Дом Фабрицио располагался в живописной части Милана. Здесь было полно старых домов, представляющих собой часть культурного наследия.
— Это больше смахивает на отреставрированный замок, — шепнула я.
Кованые ворота медленно распахнулись перед лимузином.
— Так и есть. Замок отреставрировали, — согласился Дэниел.
Фабрицио встречал нас на крыльце особняка. Он расцеловал племянника, благодушно поприветствовал меня и проводил внутрь. Роскошь обстановки едва не ослепила. Звук шагов разносился эхом по просторному холлу. Создавалось впечатление, что мы в музее.
— Семья в зале, — скупо сообщил Фабрицио.
Он шёл впереди, словно ворон. Я видела слуг, но они передвигались, словно тени. В отдалении играла музыка. Чем ближе мы подходили к двустворчатым дверям, тем громче становился гул голосов. Фабрицио распахнул двери. Словно по волшебству, возникла тишина, и взгляды собравшихся устремились на нас.
— Прошу любить и жаловать, Дэниел Хьюз. Мой племянник. С возвращением в семью!
Собравшиеся радостно загалдели. Дэниел начал протискиваться сквозь толпу. Рукопожатий и поцелуев было не счесть. Я всюду следовала тенью и улыбалась, как заведённая кукла.

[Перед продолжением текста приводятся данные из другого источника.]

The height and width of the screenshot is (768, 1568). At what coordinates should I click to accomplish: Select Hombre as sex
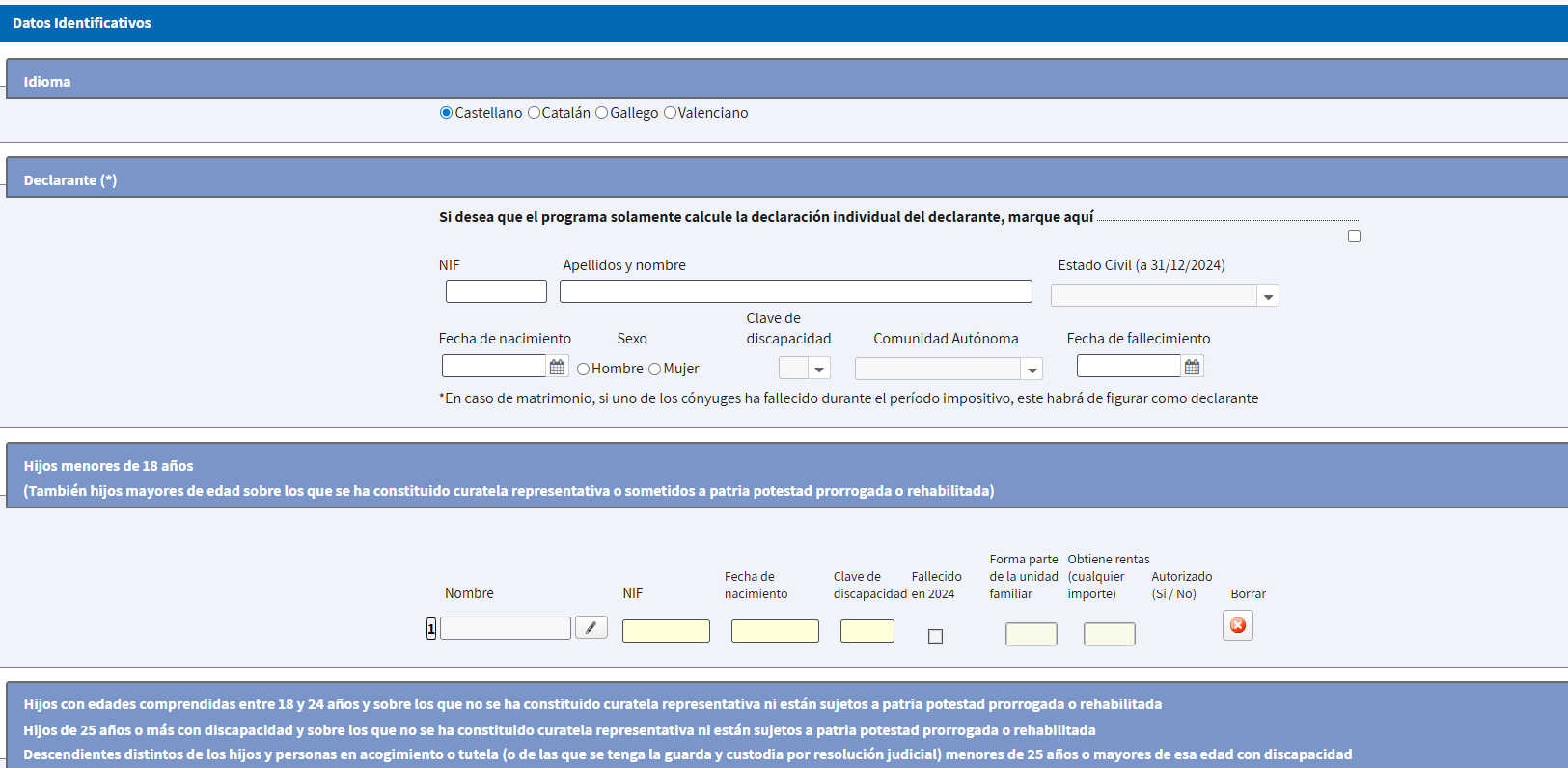click(x=583, y=369)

— Дэниел, неужели это всё твоя семья? — спросила я шёпотом, уличив свободное мгновение.
— Нет, конечно. Просто сегодня у Фабрицио день рождения, — ровным голосом ответил Дэниел. — Обычно он не празднует его. Но сегодня решил сделать исключение.
— У Фабрицио день рождения, а ты хотел проигнорировать его? Ох, это невежливо! — изумилась я.
— Твоя bellezza права! — послышался развязный голос Гвидо. Я обернулась и посмотрела на мужчину. Он поцеловал мою протянутую руку, задержав губы дольше, чем необходимо. — Ох, Даниэле… — многозначительно протянул Гвидо, не сводя с меня глаз. — Уверен, что у твоей малышки нет итальянских корней? Она просто создана для этой жаркой страны.
— Уверен. Лоррейн — американка, — отрезал Дэниел. — Ты хотел поговорить со мной о чём-то?
— Uffa! Сразу перейдём к делам? Как же поздравить дядюшку со вторым днём рождения? — рассмеялся Гвидо и сообщил мне: — У Фабрицио два дня рождения. Первый — как у всех нас, когда мы вылезаем из утробы своих мамочек с громким криком. Но у Фабрицио их два. Второй раз он родился… на своих похоронах.